- _Work to do_: Rewrite the rows below as a JSON list of strings with one string per line, skipping blank lines. Leave the pictures out.

- _Information supplied_:
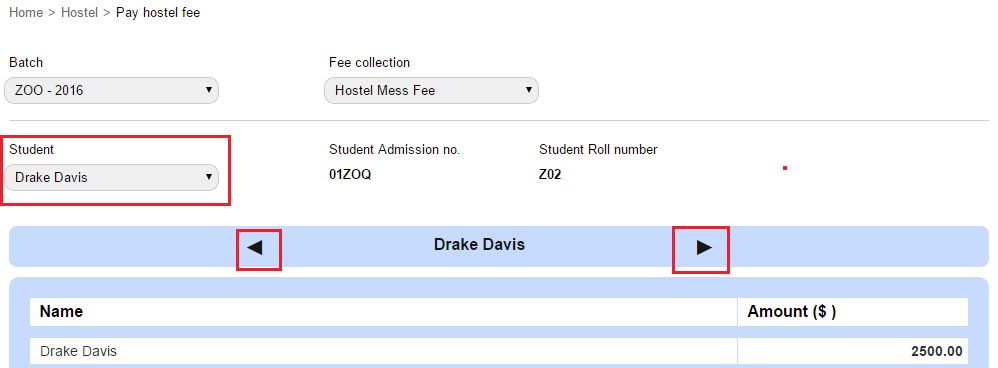The width and height of the screenshot is (998, 368).
Task: Click the arrow on the Student select box
Action: tap(209, 176)
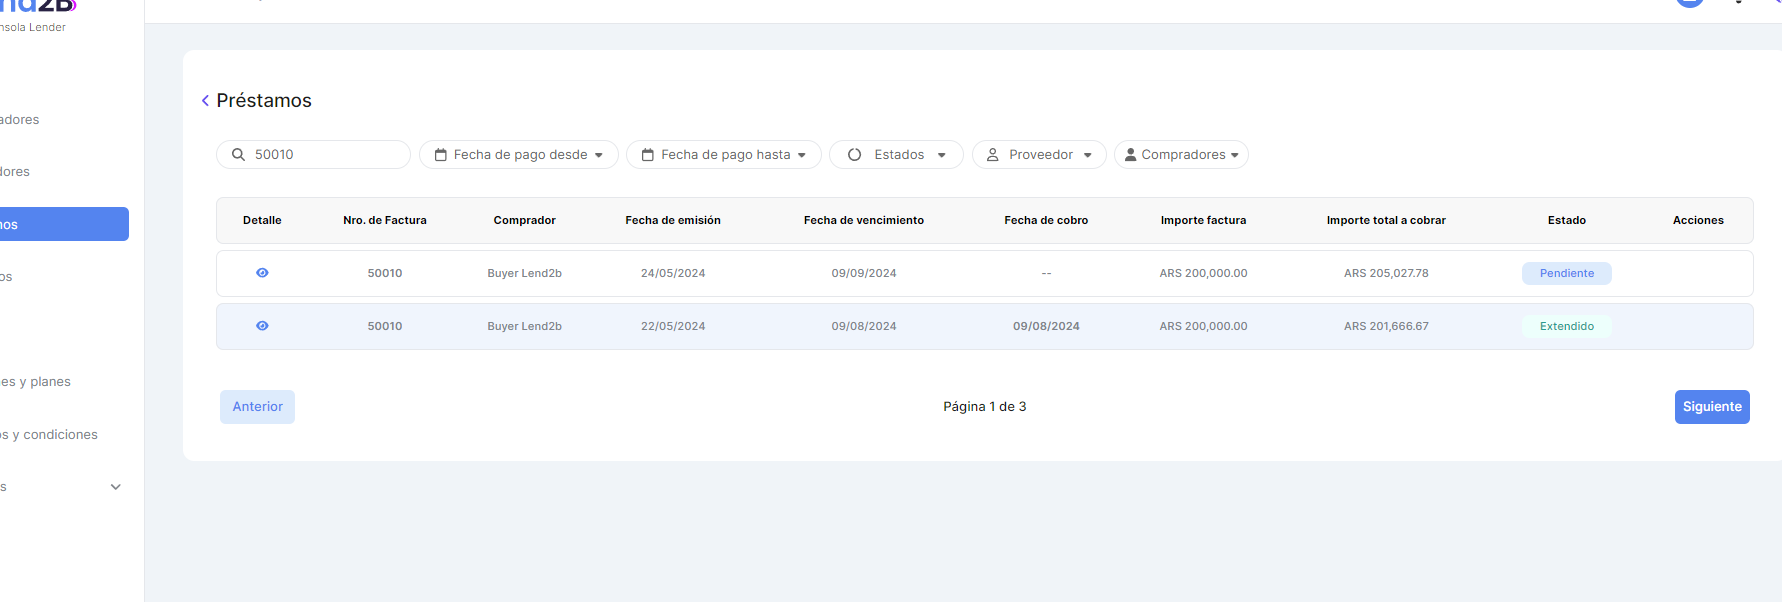Image resolution: width=1782 pixels, height=602 pixels.
Task: Click the person icon in the Proveedor filter
Action: [x=992, y=155]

- _Task answer_:
[
  "The width and height of the screenshot is (998, 368).",
  "Task: Click the arrow on the Student select box",
  "Action: tap(209, 176)",
  "Image resolution: width=1782 pixels, height=602 pixels.",
  "Task: Click the person icon in the Proveedor filter",
  "Action: [x=992, y=155]"
]